Awake nasal or oral flexible fiberoptic intubation is the airway management technique of choice in known or anticipated difficult airway, unstable cervical fracture, limited mouth opening (as in temporomandibular joint disease), mandibular-maxillary fixation and severe facial burns. Both optimal intubating condition and patient comfort are important for fiberoptic intubation. Optimal intubating conditions provided by an ideal sedation regimen would ensure haemodynamic stability, patient comfort, attenuation of airway reflexes and amnesia.

Aim

To compare the intubating conditions using fentanyl plus propofol versus fentanyl plus midazolam during fiberoptic laryngoscopy.

Materials and Methods

A prospective, comparative and randomized study was conducted on 60 patients of either gender aged between 18 and 60 years belonging to the American Society of Anaesthesiologists (ASA) grade-I or II scheduled for elective surgery. Patients were randomly allocated into two groups of 30 each.
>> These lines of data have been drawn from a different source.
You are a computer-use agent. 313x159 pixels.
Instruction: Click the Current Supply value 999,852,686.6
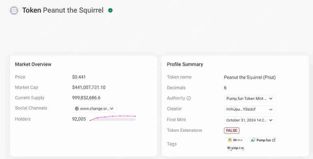tap(86, 98)
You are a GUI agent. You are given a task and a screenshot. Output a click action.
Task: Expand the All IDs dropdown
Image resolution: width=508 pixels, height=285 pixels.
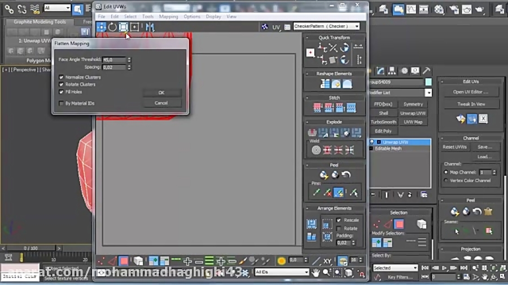click(x=282, y=273)
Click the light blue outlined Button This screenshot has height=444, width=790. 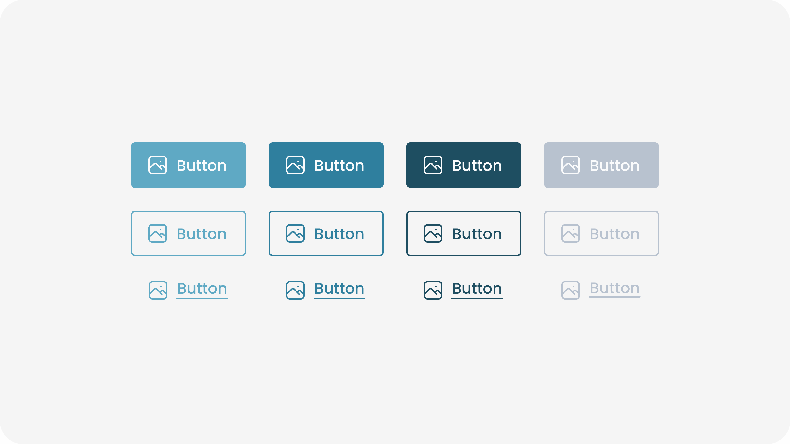click(188, 233)
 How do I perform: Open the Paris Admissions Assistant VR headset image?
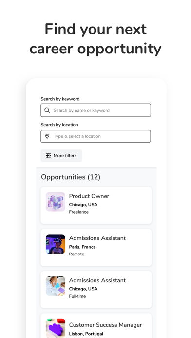[x=56, y=244]
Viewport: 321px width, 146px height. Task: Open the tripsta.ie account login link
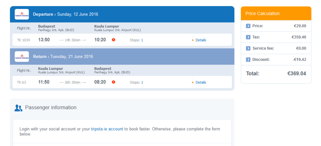(x=107, y=129)
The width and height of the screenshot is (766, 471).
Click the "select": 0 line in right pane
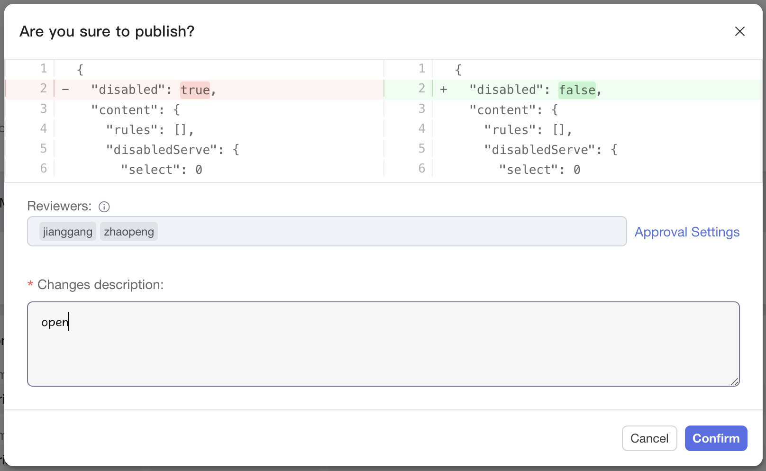539,170
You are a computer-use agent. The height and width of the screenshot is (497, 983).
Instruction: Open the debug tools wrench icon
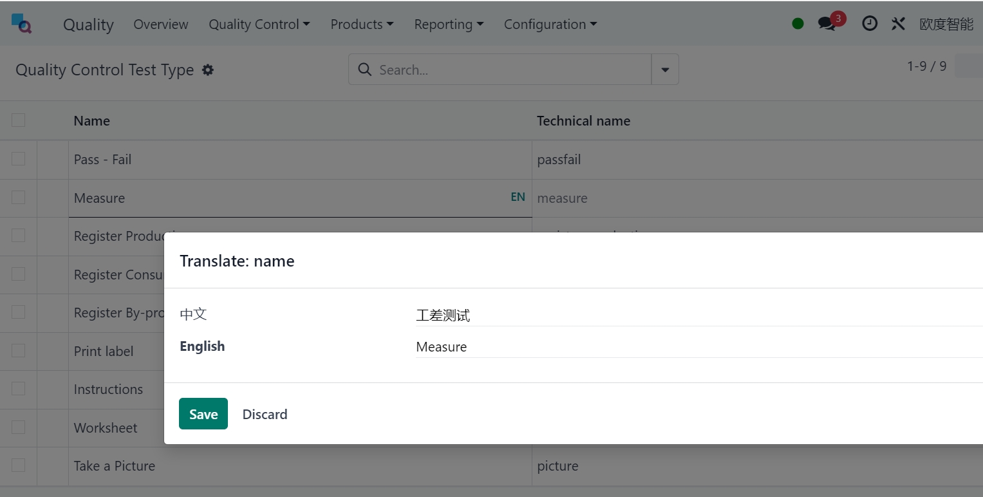(x=898, y=24)
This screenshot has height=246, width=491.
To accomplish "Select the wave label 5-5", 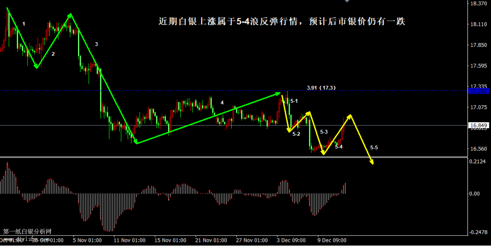I will (x=374, y=147).
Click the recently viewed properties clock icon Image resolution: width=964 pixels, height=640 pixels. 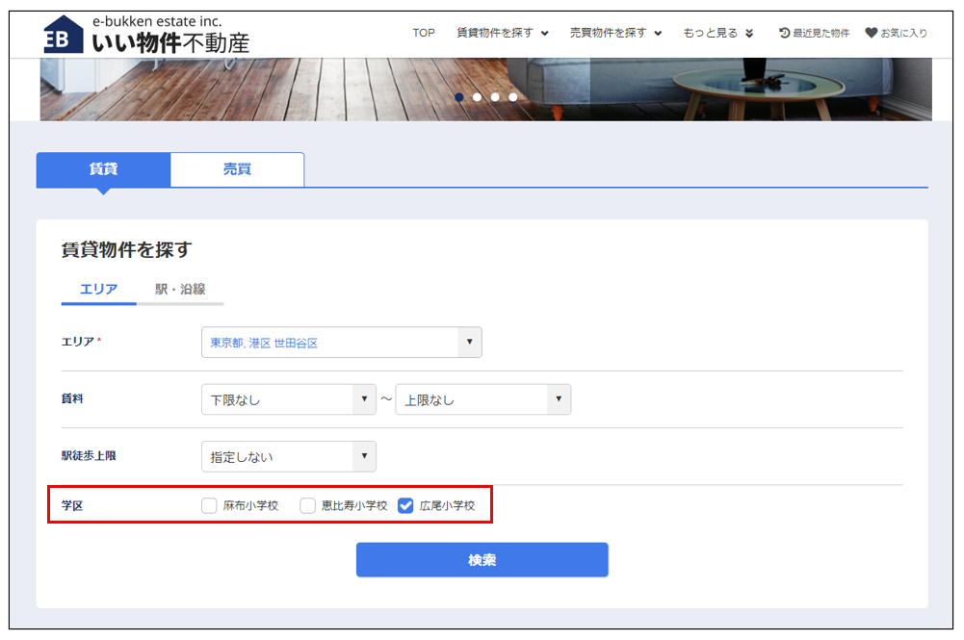click(784, 33)
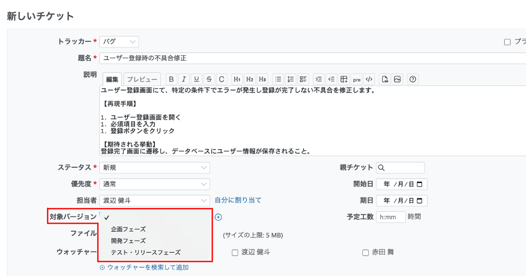Check the 赤田 舞 watcher checkbox

[365, 252]
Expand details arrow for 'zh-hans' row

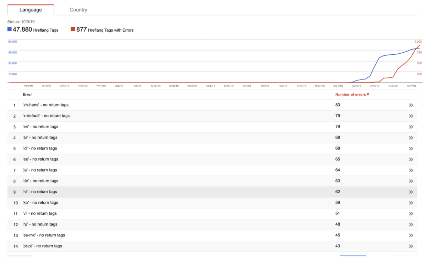pyautogui.click(x=411, y=105)
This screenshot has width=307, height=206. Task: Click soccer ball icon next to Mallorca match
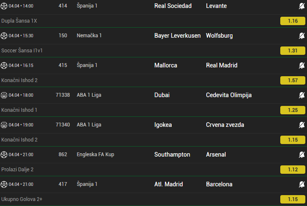[4, 65]
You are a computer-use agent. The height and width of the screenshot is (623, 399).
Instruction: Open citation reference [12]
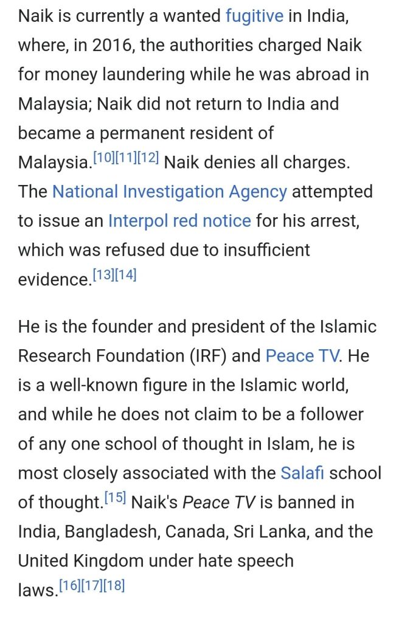tap(148, 158)

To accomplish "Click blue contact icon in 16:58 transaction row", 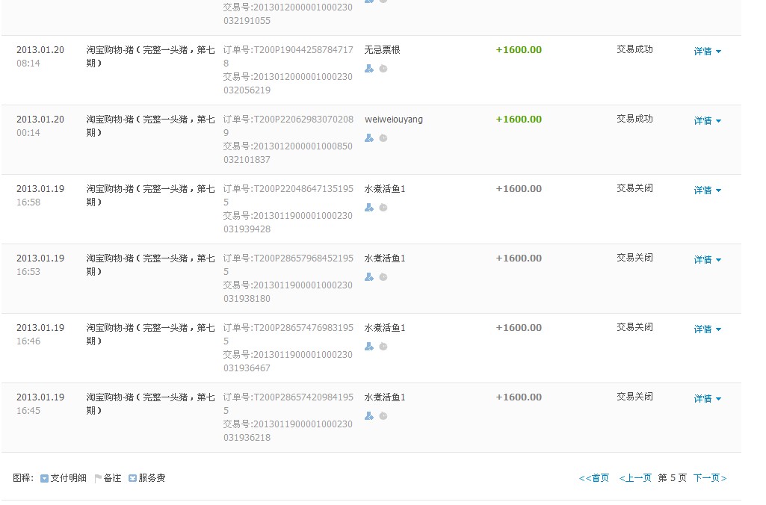I will pos(369,208).
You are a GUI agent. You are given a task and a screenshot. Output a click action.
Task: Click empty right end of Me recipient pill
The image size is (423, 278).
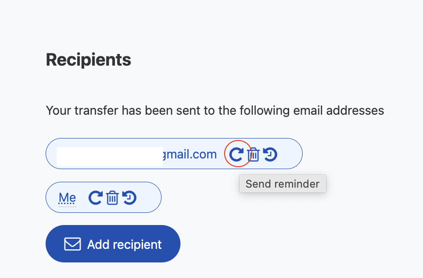coord(149,198)

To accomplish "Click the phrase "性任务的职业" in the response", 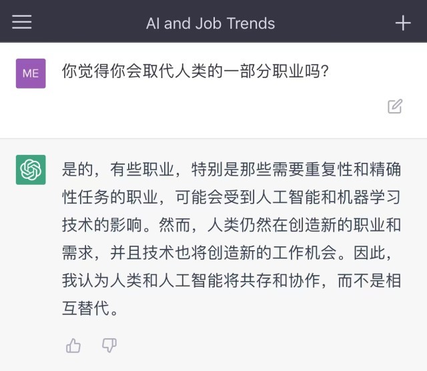I will click(111, 198).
In group I, patients received i.v. fentanyl 1 μg/kg+ propofol 1 mg/kg to achieve an adequate level of sedation that is Ramsay Sedation Scale (RSS) score of 3. In group II, patients received i.v. fentanyl 1 μg/kg + midazolam 0.03 mg/kg to achieve RSS= score of 3. Haemodynamic parameters (heart rate, systolic and diastolic blood pressure, mean arterial pressure), SpO2, EtCO2, total comfort scale values and patient’s tolerance were assessed during preoxygenation, fiberscope insertion and endotracheal intubation.

Results

Fentanyl plus midazolam group showed better patient comfort and maintenance of oxygen saturation than fentanyl plus propofol group during fiberoptic intubation.

Conclusion

Both fentanyl plus midazolam and fentanyl plus propofol regimes are suitable for fiberoptic intubation. Fentanyl plus midazolam appeared to offer better tolerance, preservation of an airway and spontaneous ventilation, while maintaining haemodynamic stability.

Keywords

Introduction

Awake nasal or oral flexible fiberoptic intubation is an airway management technique of choice in known or anticipated difficult airway, unstable cervical fracture, severe cervical stenosis, vertebral artery insufficiency, chiari malformation, limited mouth opening (as in temporomandibular joint disease), mandibular-maxillary fixation and severe facial burns [1].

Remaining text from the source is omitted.